* _WHAT YOU SHOULD DO_
Can you copy out, word for word, the lines of the data below, starting at the line containing "The height and" and running through the end of the data, with the pictures left out?

Rows of pointing data:
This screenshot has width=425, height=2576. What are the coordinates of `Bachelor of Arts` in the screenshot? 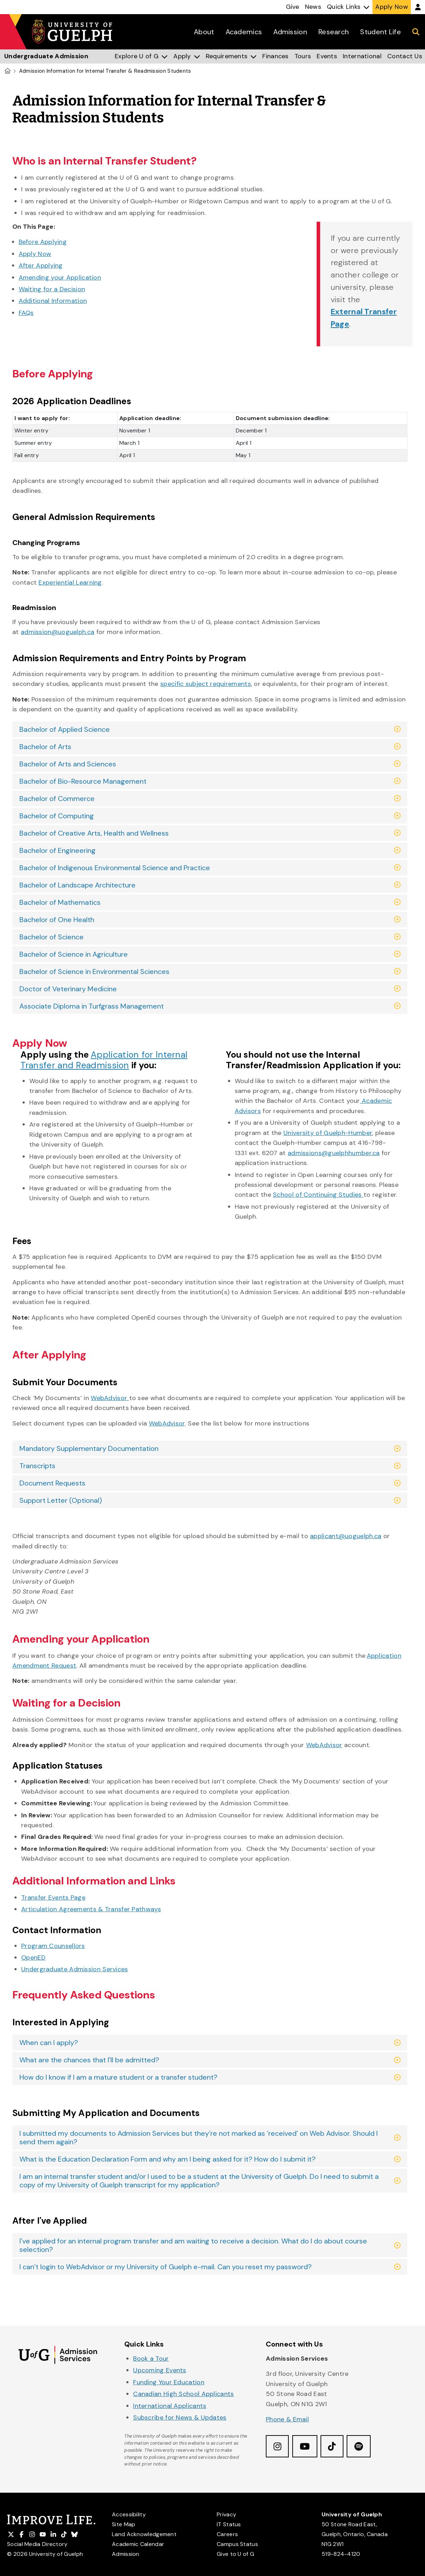 It's located at (45, 746).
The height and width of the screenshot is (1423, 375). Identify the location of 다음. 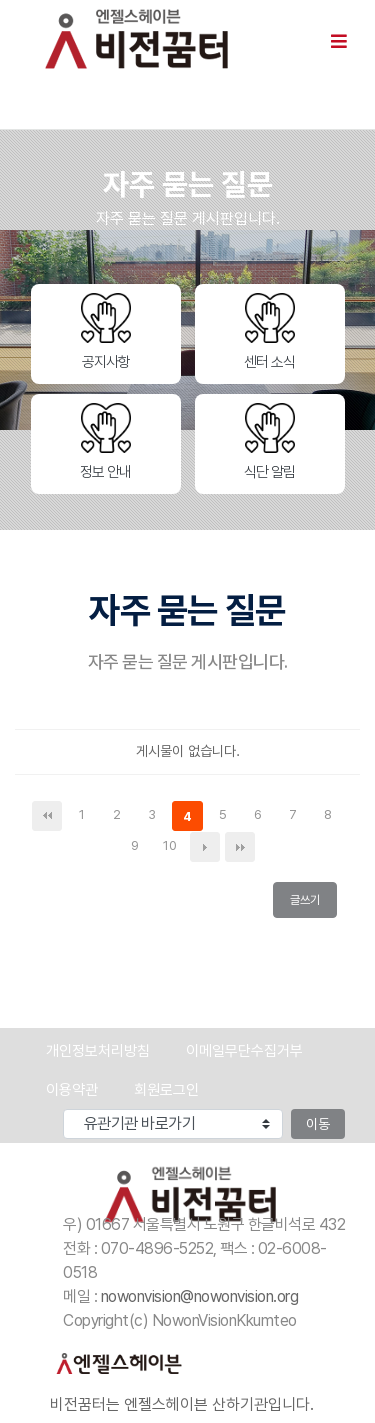
(205, 847).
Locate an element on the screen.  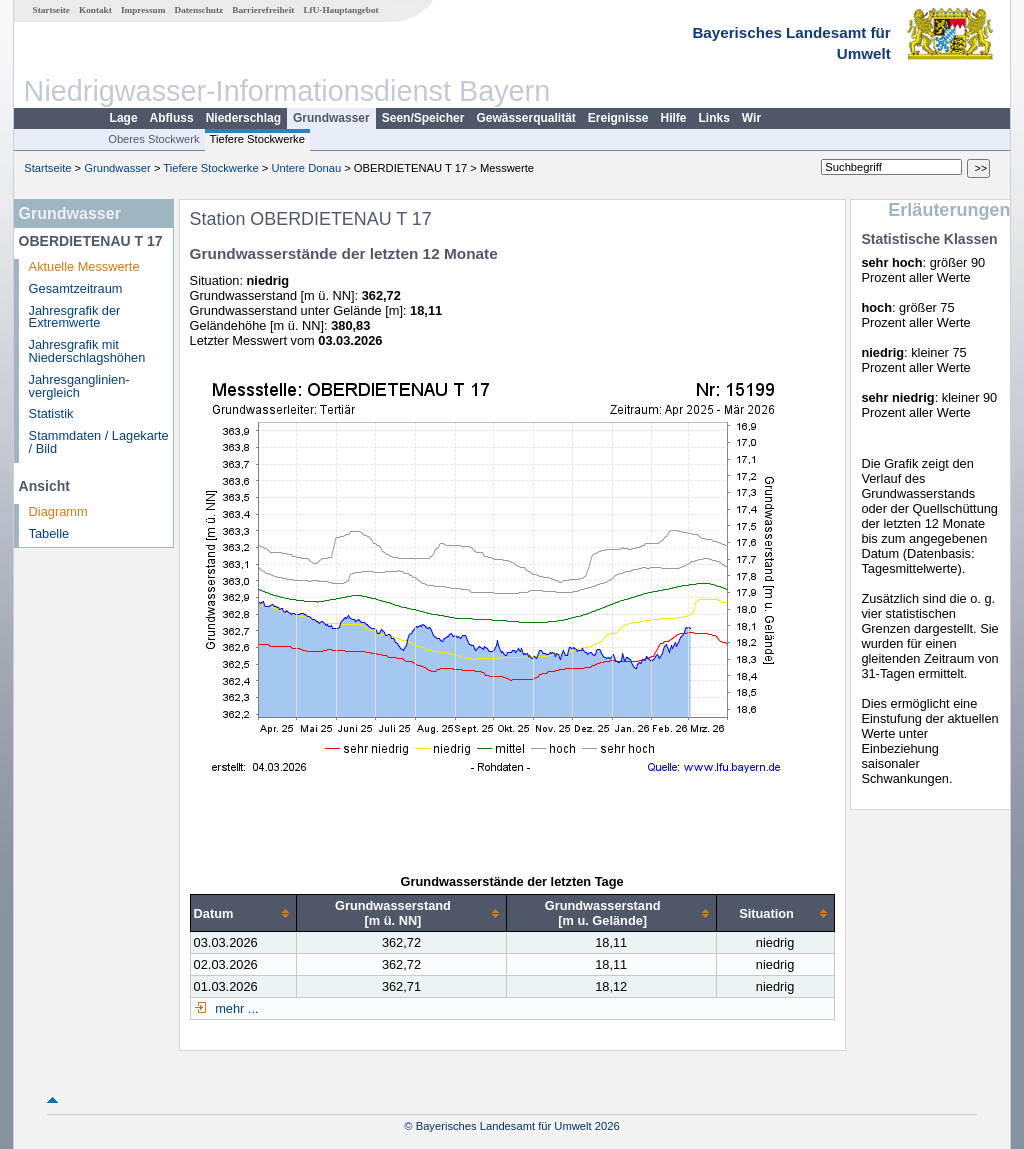
Aktuelle Messwerte is located at coordinates (84, 266).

* _CORRECT RESULT_
The height and width of the screenshot is (1423, 375). Identify the location of 다음. 
(205, 847).
Locate an element on the screen.  
Aktuelle Messwerte is located at coordinates (84, 266).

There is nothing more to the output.